The State of Israel’s independence, as well as its continued survival, is a modern day miracle. But, it has come at great cost in human lives to its citizens. Therefore, before Israel celebrates Yom Ha’atzma’ut, its Independence Day, Israel honors the memory of those who gave their lives for their country. On the 4th of Iyar, Yom Ha’zikaron, Memorial Day is observed.

Memorial Day in Israel is not a day of picnics, fairs and fireworks. Throughout the country, family members visit their fallen loved ones in cemeteries, memorial candles are lit and psalms are recited in their memory. National memorials are held in the presence of top Israeli leadership and military personnel with Yizkor and Keyl Maleh Rachamim prayers recited and the name and rank of every fallen soldier are noted publicly on television in place of regular programming.

In one of the more public displays of mourning to honor the fallen soldiers, sirens are sounded simultaneously throughout the entire country, with a one minute siren in the evening, and a two minute siren the following morning. As the alarm pierces the air, all traffic comes to a halt and everyone stands for a moment of silence in honor of those who have fallen.

What is the purpose of silence? Speech is one of humankind’s most powerful tools and is one of the traits that humanity “shares” with God. It was with the power of speech that God created the world. (“And God said, ‘Let there be light,’ and there was light.”) People use their power of speech to connect with each other.
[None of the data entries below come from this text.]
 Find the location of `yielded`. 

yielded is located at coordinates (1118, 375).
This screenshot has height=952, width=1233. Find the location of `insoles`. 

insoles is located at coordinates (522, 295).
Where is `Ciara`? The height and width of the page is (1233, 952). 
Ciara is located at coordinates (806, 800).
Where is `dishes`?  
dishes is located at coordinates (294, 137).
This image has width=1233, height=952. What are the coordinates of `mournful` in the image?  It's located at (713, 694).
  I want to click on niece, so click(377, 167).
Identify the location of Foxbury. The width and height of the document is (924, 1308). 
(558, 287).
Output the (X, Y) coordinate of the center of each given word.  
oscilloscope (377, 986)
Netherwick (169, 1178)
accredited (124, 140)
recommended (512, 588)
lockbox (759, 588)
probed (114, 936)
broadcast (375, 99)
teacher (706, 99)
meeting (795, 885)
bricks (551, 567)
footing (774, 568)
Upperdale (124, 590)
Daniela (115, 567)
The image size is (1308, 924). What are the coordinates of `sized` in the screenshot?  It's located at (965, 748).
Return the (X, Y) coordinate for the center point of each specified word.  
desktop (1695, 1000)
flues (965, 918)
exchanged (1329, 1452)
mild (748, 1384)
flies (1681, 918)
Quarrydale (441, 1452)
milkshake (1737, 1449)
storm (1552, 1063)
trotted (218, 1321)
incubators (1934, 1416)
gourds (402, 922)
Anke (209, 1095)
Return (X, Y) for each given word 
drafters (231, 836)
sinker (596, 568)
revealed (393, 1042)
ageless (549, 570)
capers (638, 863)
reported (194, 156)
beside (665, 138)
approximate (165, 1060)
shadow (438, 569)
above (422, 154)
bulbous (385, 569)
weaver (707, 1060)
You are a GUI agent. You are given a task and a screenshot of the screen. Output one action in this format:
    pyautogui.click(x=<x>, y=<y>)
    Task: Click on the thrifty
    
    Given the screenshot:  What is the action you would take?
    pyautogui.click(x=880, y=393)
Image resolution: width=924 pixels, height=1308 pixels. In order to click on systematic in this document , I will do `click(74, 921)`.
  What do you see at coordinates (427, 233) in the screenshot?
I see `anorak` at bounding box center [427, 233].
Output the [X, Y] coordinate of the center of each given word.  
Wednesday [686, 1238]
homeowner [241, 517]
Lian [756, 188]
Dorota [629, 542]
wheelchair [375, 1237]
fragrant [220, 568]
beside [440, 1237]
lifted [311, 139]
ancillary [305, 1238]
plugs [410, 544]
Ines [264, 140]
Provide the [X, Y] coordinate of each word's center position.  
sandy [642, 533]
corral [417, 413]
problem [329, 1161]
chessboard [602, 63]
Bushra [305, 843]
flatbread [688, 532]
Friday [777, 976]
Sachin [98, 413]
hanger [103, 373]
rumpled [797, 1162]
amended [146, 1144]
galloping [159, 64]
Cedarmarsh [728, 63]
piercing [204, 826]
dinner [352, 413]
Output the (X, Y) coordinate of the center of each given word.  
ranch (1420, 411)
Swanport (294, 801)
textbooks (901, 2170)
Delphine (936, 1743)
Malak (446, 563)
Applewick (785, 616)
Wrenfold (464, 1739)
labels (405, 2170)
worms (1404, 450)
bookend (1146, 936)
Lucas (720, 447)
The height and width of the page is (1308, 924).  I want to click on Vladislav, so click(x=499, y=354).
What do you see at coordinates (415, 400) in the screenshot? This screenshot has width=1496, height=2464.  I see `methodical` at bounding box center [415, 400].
Observing a minute of silence forces us to disconnect from those around us and to reflect on both the void created by these great losses, and the miracle of our own survival.

While Yom Hazikaron is normally commemorated on the 4th of Iyar, this year, because the 5th of Iyar, Yom Ha’atzma’ut, Israel Independence Day occurs on Friday, in order to avoid the desecration of Shabbat, Yom Ha’atzma’ut is moved up to this Wednesday night and Thursday, and, in turn, Yom Hazikaron is moved up to the day before, and is commemorated tonight and tomorrow.

This Treat was originally posted April 27, 2009.